Der Flüchtlingsdienst der Diakonie ist bereits kurz davor gestanden, seine Rechtsberater aus der Erstaufnahmestelle Traiskirchen abzuziehen. Aufgrund der Überfüllung der Räumlichkeiten hatte die evangelische Hilfsorganisation Sicherheitsbedenken. Das Innenministerium reagierte. Seit Mittwochfrüh gebe es Zugangskontrollen bei der Erstaufnahme, nur mehr 20 Personen dürften sich gleichzeitig im Raum aufhalten.

Indes forderte eine weitere Hilfsorganisation, SOS Mitmensch, die sofortige Wiederaufnahme der Asylverhandlungen zwischen Bund und Ländern. "Die Bilder von der katastrophalen Situation im Lager Traiskirchen und in den Zeltlagern zeugen von einem kollektiven Politikversagen in Österreich", bezog sich Alexander Pollak auf im Internet aufgetauchte Bilder aus dem Erstaufnahmezentrum, welche die Flüchtlinge selbst gemacht haben sollen.

Auch das Rote Kreuz richtete hat am Mittwoch einen Appell an die Politik aufgrund der steigenden Flüchtlingszahlen. "Wir brauchen einen Masterplan und ein Master-Budget", sagte Generalsekretär Werner Kerschbaum im Gespräch mit der APA. Zudem schlug er einen EU-weiten Solidaritätsfonds vor. Länder, die wenig Asylwerber unterbringen, sollten Ausgleichszahlungen an andere leisten. Vorstellen kann er sich auch eine breit angelegte Solidaritäts-Aktion des ORF.

Die Stadt Salzburg fordert wiederum in einer Resolution den Bund auf, die Schwarzenbergkaserne in Wals für die Unterbringung von Asylwerbern zu öffnen und damit die Zeltstadt bei der Polizeidirektion überflüssig zu machen. Die Berufsfeuerwehr musste in der Nacht erneut anrücken, weil sie die Zelte wegen des Sturmes absichern musste. Sicherheitsmaßnahmen aufgrund drohender Unwetter wurden auch in Traiskirchen angedacht. So überlegt das Innenministerium, die Flüchtlinge in Bussen unterzubringen. Das stieß bei SPÖ-Integrationssprecherin Nurten Yilmaz auf harsche Kritik: "Unmenschlich und eines Landes wie Österreich unwürdig" nannte sie es.

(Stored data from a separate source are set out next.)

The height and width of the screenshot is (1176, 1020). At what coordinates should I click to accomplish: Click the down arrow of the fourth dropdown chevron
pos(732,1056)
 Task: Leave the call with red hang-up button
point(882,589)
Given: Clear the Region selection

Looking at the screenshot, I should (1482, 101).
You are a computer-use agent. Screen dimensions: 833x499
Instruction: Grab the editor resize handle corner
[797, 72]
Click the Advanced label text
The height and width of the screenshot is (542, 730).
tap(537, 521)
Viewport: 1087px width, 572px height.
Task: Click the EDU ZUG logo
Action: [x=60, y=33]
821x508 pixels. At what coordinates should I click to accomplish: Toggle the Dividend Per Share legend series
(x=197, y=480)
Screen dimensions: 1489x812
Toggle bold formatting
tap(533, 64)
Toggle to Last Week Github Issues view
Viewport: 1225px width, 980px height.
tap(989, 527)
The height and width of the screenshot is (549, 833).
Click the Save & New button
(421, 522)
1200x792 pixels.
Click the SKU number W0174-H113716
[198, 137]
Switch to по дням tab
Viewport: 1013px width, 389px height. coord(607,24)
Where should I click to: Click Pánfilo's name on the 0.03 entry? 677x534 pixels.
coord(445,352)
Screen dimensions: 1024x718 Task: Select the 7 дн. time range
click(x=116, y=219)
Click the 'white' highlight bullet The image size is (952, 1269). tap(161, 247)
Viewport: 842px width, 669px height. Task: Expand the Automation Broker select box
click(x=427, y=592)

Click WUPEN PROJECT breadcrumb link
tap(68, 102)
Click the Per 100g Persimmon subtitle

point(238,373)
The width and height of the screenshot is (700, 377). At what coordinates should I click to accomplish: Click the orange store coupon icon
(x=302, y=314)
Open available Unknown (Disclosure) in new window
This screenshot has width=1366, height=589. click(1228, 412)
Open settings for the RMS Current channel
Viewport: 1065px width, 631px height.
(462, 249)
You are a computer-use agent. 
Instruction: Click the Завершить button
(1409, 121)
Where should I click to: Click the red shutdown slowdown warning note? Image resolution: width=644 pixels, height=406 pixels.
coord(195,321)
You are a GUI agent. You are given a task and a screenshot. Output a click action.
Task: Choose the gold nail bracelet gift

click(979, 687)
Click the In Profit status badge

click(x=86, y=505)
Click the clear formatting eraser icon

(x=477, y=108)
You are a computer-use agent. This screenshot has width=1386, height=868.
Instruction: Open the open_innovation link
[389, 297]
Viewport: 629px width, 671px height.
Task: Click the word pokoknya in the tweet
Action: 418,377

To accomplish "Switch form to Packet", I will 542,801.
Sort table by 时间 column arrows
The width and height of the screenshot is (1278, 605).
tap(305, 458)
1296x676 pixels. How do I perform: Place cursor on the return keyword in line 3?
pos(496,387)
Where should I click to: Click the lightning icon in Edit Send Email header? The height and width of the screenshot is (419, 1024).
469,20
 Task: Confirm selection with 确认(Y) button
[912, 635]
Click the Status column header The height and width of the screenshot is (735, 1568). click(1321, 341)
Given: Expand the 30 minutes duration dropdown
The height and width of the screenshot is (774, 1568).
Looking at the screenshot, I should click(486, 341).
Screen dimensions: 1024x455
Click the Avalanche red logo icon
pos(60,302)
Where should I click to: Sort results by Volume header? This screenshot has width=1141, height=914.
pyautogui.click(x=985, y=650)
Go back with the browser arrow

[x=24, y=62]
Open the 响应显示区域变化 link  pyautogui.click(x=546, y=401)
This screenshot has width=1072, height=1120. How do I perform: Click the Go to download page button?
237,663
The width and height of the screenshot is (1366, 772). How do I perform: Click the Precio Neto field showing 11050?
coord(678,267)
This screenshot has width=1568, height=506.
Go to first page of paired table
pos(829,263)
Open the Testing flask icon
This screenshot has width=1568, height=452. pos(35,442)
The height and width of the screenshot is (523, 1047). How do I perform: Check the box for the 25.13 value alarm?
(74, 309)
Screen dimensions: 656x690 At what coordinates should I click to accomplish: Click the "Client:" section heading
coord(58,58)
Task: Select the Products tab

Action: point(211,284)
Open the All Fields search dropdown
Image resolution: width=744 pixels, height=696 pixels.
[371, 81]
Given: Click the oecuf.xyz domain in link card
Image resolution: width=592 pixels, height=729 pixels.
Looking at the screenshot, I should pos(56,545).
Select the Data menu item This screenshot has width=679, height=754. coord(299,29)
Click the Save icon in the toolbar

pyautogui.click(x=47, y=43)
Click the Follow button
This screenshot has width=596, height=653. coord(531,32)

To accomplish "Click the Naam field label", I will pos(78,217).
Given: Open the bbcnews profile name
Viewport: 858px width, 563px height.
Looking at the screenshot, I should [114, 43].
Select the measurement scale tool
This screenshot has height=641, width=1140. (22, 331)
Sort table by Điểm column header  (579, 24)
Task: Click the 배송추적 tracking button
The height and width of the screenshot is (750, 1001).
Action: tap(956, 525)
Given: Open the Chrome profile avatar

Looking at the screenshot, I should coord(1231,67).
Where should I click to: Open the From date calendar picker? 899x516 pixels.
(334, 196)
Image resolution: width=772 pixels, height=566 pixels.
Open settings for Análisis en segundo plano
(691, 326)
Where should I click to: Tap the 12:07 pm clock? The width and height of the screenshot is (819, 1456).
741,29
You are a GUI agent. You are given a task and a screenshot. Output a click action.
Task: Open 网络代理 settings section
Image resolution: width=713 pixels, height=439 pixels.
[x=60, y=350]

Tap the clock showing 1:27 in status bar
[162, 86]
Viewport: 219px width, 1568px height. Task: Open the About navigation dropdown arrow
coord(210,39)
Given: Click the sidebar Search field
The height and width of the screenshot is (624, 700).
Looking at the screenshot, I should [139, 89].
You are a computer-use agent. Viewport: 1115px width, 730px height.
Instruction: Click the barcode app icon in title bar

Tirol wird in der Fundsbergkaserne in Vomp ab 1. August 100 Flüchtlinge unterbringen. Am Samstag können 200 Flüchtlinge, die derzeit in Zelten auf dem Sportplatz der Polizei in Linz untergebracht sind, in fünf Turnsäle von Schulen übersiedeln. Und das Stift Admont kauft das leer stehende Landesschülerheim in Admont und baut es zu einem Asylwerberheim um, wie die "Kathpress" am Mittwoch berichtete.

Am selben Tag forderte die ÖVP von der Kirche mehr Engagement in der Flüchtlingshilfe. In Österreich stünden Hunderte Klöster, Heime, ehemalige Pfarrhöfe und sonstige Gebäude ganz oder größtenteils leer, konstatierte Integrationssprecher Johann Rädler. Grüne verlangten wiederum eine Öffnung von Schulinternaten für Flüchtlinge als Übergangslösung.

Die Diözese Eisenstadt sagt bis zum Ende des Jahres 200 neue Flüchtlingsunterkünfte zu, bestätigte am Dienstag die Caritas einen dementsprechenden ORF-Bericht. Diözesanbischof Ägidius Zsifkovics liege die Flüchtlingshilfe besonders am Herzen. Er habe bereits vor Monaten entsprechende Maßnahmen ergriffen, hieß es in einem der APA vorliegenden Statement.

Trotz der vereinzelten Maßnahmen erfüllen derzeit nur zwei der neun Bundesländer - Zelte und Polizeiobjekte nicht mitgerechnet - die mit dem Innenministerium vereinbarte Quote: Wien und Niederösterreich. Schlusslicht ist das Burgenland. 1.109 Asylwerber sind derzeit in Zelten untergebracht, 148 in Gebäuden der Polizei.